In Britain, Wang did not directly engage in politics. However, he influenced students from China, Taiwan, Hong Kong and Southeast Asia and was revered by radical leaders of the local Chinese community, who sought his advice on their campaigns for social equity in Chinatown and against white racism.

He was unswervingly radical but departed in almost all respects from the stereotype of the hard, narrow, unrelenting revolutionary. Friends knew him as deeply cultured, sensitive, modest, gentle, courteous, enlightened, approachable, open-minded and absolutely true, to individuals as well as to the cause. His extreme selflessness and the fortitude with which he bore numerous personal tragedies and losses lent him an almost saintly aura. He is survived by his wife in Shanghai and by two children, three grandchildren, and two great grandchildren. Dora, a sort of adopted daughter, cared for him in his old age.

Gregor Benton


Wang Fanxi was someone very special

From the mid-1970s and for a decade, I was often travelling in Asia as a young member of the Fourth International bureau.
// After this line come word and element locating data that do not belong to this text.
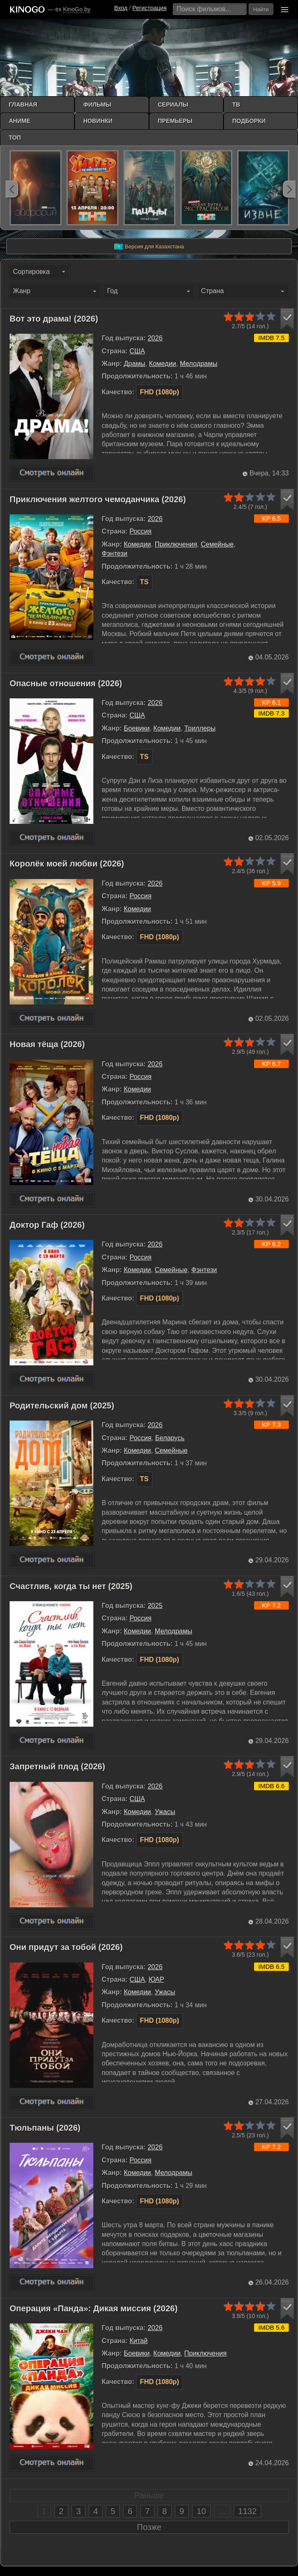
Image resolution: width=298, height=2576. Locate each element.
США (137, 351)
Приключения (176, 544)
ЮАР (156, 1979)
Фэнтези (114, 553)
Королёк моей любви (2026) (67, 863)
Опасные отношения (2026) (66, 683)
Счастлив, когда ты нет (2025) (71, 1586)
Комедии (162, 363)
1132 (247, 2511)
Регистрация (149, 8)
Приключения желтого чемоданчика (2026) (98, 499)
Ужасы (165, 1811)
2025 (155, 1605)
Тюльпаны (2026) (45, 2127)
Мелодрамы (199, 363)
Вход (121, 8)
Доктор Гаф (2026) (47, 1224)
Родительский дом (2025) (62, 1405)
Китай (138, 2340)
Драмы (134, 363)
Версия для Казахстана (149, 247)
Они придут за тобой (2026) (66, 1947)
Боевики (137, 728)
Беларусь (170, 1437)
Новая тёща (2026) (47, 1044)
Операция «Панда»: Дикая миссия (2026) (93, 2308)
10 (201, 2511)
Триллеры (200, 728)
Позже (149, 2527)
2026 (155, 338)
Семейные (217, 544)
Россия (140, 531)
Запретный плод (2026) (57, 1766)
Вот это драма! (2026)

I met many activists of all ages in many countries during these trips, among them Wang Fanxi for a few times and too briefly. At that time, I read also many books on the Chinese Revolution, and very little was available from him in a language I could understand.

Because of other responsibilities, my links with Asia shrunk in the following years and unhappily, I lost contact with Chinese friends. It proved impossible for me to keep alive most of the relations I had tied during these ’Asian years’ which I found very sad, even if lately some old contacts were revived and new ones established because of common involvements in the present rise of anti-capitalist globalization struggles.

In these circumstances, my memory of Wang Fanxi should have slowly faded away. But it remained vivid. My wife Sally (even if she never met him) and I time and again thought "When we go to England, we shall visit him in Leeds". We never went to England. Last summer still, we were planning to go on holidays to Scotland - with a possible stopover in Leeds. Sally fell ill and there were no holidays, no stopover.

Wang Fanxi was someone very special, for us to feel such a desire to meet him again even after twenty years have passed. He was kind, human and intellectually sharp. So experienced but unpretentious and helping, able to relate equally with inexperienced youngsters (as we were at that time) in spite of the age and cultural gaps. We could learn from him and his extraordinary life, while feeling his friendship. He kept a fresh look at a changing world. With so much to say about the past, he lived in the present, caring for the new generation of Chinese activists. To use a formula those from my generation will understand the meaning of, in a factional political environment, especially in Hongkong at the time, he could keep alive an unfactional vision of realities.

These words are so often used at the time of funerals that they become ritualistic, but they do express our feelings: Wang Fanxi will not be forgotten.